Green Car Advisor

Fisher Coachworks

December 1, 2008

Rapid Shift to Fuel-Saving Hybrid Buses Is Reportedly Underway in United States

FisherCoachworks.jpg In Troy, Michigan, engineers are reportedly tweaking what they believe to be the public transit vehicle of the future: a super-lightweight hybrid bus.

The GTB-40 (right) is made of a high-strength steel that will last longer than most bus frames. Its builder, Fisher Coachworks, says the chassis allows it to zip along with half the weight of its peers.

And, its hybrid-electric engine not only consumes less fuel, but also stores electric energy whenever a driver hits the brakes.

The result is a bus that gets 10 miles per gallon--if you convert its battery power to diesel equivalents, that is.

But the average diesel bus--the dominant vehicle in public transit--gets just over 3 miles to the gallon, so the new mpg number has city transit agencies taking note, the subscription news service ClimateWire reported today. Battered by fuel prices and hoping to spruce up their environmental records, they are buying more and more hybrid buses to run everyday routes.

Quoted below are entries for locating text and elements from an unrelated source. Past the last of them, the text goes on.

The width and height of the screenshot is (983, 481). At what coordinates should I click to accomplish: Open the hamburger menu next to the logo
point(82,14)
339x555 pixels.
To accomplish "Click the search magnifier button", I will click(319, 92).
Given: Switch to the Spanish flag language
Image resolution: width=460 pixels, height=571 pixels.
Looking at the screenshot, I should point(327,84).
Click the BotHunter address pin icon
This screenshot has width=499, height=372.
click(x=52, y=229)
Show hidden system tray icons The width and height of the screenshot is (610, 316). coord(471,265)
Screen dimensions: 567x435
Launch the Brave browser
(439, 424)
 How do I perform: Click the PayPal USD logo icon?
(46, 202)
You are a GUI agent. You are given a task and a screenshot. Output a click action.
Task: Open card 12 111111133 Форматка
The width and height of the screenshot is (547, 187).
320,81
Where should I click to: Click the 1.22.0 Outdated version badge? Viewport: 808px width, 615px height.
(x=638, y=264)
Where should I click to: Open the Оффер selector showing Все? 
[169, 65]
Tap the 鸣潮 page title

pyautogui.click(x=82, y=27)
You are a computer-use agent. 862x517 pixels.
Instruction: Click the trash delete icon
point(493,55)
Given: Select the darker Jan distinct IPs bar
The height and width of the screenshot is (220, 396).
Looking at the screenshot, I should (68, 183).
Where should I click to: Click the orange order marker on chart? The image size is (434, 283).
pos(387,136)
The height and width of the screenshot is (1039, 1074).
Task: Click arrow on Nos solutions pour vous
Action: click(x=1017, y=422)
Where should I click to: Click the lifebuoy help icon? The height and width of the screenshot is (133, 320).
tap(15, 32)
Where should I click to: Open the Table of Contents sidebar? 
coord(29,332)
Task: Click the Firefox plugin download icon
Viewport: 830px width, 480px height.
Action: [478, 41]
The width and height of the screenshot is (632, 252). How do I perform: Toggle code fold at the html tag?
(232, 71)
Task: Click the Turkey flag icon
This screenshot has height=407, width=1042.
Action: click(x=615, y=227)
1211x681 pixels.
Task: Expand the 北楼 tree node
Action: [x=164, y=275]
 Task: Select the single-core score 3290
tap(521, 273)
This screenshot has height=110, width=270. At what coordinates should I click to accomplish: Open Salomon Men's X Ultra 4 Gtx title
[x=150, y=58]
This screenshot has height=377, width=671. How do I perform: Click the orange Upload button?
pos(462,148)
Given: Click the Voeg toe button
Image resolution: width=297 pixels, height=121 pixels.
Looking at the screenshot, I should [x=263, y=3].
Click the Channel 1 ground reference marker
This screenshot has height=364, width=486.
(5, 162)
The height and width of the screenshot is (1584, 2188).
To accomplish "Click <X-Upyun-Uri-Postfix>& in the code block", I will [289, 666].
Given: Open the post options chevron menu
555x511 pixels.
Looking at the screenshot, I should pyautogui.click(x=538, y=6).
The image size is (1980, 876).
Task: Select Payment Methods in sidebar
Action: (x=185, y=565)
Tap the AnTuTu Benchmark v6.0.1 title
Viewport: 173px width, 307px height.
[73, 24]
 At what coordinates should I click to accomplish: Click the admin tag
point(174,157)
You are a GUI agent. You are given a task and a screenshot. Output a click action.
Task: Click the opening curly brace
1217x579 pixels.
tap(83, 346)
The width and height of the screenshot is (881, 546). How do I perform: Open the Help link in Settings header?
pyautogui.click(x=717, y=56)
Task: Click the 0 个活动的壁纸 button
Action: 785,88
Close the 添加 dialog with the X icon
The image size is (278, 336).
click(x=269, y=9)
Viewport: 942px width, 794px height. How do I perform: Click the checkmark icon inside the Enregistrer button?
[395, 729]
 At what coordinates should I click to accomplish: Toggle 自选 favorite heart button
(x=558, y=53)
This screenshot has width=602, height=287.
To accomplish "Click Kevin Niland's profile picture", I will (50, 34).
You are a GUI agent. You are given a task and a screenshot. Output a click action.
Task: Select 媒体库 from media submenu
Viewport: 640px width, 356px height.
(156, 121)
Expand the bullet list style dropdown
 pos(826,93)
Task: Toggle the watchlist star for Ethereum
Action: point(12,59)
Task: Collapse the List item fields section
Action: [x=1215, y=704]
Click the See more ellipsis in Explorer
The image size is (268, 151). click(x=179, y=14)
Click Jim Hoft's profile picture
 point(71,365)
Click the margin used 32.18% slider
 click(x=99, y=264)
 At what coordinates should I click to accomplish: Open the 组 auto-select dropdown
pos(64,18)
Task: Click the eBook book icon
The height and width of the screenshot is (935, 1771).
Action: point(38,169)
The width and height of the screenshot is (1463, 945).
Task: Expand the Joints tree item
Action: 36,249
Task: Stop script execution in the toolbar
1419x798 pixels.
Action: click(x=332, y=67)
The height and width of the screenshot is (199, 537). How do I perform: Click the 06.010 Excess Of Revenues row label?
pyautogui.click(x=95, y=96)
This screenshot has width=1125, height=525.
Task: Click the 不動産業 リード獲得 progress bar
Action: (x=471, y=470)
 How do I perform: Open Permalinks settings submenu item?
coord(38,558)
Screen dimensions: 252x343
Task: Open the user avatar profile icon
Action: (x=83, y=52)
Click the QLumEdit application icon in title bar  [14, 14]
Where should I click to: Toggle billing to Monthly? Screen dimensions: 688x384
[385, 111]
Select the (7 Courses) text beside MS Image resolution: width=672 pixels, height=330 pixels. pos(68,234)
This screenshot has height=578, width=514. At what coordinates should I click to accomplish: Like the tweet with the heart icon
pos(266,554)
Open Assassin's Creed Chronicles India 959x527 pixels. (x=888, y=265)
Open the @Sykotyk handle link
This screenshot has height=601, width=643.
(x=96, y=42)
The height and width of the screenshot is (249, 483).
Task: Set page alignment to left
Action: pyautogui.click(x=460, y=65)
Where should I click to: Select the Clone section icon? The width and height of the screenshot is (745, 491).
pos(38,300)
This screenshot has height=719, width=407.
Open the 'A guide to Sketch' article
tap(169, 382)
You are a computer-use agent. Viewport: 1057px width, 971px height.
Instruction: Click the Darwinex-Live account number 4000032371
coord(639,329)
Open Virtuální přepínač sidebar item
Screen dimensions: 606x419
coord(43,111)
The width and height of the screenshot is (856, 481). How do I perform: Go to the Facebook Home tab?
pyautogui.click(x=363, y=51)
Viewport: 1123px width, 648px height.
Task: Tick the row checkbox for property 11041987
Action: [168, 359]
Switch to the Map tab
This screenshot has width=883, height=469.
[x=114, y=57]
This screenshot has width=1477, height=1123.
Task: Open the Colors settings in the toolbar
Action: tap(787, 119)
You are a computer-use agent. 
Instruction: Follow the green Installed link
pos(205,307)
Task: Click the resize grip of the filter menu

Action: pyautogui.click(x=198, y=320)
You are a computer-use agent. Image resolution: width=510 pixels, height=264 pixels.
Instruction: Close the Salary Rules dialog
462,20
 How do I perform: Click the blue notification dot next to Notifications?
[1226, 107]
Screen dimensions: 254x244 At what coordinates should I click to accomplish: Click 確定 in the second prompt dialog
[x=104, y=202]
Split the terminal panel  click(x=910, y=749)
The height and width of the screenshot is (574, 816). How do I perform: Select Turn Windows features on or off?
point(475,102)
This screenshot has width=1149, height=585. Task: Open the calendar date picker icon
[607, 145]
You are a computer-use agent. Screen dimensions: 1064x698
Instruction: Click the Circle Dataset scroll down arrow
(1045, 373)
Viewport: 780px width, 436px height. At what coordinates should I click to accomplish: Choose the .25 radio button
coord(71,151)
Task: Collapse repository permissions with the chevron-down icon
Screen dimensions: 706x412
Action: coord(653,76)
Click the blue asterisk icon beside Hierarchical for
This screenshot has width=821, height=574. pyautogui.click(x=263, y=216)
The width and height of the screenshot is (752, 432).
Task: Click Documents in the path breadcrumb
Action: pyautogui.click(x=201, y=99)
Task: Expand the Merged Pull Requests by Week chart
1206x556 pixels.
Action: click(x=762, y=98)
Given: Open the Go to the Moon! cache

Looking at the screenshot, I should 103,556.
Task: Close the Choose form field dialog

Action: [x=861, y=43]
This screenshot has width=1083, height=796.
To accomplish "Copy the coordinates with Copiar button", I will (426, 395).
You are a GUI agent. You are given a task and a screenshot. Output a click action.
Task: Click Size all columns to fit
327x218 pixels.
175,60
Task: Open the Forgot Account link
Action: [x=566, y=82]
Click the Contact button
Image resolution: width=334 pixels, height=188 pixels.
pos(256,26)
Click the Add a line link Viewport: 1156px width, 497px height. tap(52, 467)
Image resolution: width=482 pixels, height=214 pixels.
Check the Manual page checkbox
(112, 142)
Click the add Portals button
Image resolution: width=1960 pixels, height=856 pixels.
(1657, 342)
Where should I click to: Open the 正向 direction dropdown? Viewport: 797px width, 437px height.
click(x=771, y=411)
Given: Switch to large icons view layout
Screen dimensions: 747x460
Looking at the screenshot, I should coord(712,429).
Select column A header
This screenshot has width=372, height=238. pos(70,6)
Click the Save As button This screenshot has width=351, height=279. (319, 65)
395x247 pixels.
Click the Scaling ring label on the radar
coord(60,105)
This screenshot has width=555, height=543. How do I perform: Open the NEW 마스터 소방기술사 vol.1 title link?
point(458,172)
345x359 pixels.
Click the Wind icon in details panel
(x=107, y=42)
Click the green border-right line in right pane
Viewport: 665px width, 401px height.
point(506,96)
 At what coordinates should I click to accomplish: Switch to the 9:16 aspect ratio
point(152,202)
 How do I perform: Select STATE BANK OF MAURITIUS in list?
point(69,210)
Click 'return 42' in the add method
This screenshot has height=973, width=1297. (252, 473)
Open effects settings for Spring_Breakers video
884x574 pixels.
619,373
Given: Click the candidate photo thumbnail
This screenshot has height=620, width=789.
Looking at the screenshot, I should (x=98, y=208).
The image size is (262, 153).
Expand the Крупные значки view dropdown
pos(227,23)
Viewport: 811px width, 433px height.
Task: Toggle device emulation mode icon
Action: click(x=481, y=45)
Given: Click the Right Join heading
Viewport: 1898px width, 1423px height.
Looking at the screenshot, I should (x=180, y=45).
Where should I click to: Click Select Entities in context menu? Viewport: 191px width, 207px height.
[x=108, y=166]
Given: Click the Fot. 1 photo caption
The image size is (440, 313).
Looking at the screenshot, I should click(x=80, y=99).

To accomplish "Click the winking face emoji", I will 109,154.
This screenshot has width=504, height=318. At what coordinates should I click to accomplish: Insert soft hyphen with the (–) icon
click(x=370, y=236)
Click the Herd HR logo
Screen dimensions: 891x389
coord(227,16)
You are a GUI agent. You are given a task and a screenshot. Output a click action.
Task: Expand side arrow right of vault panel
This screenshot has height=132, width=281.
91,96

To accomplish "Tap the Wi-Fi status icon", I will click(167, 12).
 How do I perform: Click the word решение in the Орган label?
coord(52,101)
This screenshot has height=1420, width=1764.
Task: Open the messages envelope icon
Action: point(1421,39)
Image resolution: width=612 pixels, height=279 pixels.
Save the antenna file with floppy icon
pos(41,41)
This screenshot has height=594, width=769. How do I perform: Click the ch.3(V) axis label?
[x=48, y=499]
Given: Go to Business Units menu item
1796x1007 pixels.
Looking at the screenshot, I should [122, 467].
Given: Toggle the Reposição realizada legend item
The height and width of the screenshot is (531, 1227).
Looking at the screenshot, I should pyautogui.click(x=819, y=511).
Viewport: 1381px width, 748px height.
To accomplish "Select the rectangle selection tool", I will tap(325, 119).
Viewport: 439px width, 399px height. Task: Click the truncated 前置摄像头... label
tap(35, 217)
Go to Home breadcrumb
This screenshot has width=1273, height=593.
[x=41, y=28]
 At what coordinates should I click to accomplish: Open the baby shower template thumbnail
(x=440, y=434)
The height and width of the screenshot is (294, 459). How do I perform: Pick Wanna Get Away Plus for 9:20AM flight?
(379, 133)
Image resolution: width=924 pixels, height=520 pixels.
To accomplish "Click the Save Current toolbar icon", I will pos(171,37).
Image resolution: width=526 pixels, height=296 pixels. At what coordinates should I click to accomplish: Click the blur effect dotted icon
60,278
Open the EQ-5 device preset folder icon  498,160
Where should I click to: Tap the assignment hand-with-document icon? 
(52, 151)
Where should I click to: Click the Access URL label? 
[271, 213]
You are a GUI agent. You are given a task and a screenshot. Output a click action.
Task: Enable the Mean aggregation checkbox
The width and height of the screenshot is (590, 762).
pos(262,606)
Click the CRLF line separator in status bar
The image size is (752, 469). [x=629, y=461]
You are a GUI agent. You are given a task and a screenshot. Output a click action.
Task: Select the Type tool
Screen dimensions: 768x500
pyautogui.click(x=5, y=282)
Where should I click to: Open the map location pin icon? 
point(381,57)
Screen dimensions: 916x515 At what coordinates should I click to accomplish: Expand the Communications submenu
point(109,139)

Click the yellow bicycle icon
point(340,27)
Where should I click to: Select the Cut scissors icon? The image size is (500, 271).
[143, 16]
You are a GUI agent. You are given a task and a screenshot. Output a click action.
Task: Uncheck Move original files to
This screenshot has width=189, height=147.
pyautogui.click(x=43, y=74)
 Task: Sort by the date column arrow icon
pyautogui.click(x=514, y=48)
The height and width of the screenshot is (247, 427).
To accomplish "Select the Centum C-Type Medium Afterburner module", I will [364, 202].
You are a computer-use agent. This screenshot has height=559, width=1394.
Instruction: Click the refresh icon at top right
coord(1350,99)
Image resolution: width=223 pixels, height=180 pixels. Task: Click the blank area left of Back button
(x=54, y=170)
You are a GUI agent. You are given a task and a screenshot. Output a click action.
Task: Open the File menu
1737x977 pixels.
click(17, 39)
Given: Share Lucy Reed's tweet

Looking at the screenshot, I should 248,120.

Compared to the tens of thousands of diesel buses already in service, the hybrids are few. In most places, they haven't graduated from pilot projects. But they're at the front of a trend that's been building since early this decade. In 1995, according to the American Public Transportation Association, only 6 percent of buses ran on anything other than straight diesel or gasoline. In 2007, that number had risen to 22 percent, ClimateWire reported.

"They're all prototypes. None are really final in the sense that they're out on the road in any type of mass," Lurae Stuart, an alternative-fuels analyst with the American Public Transportation Association, told ClimateWire. "But that's still a rapid change for a technology."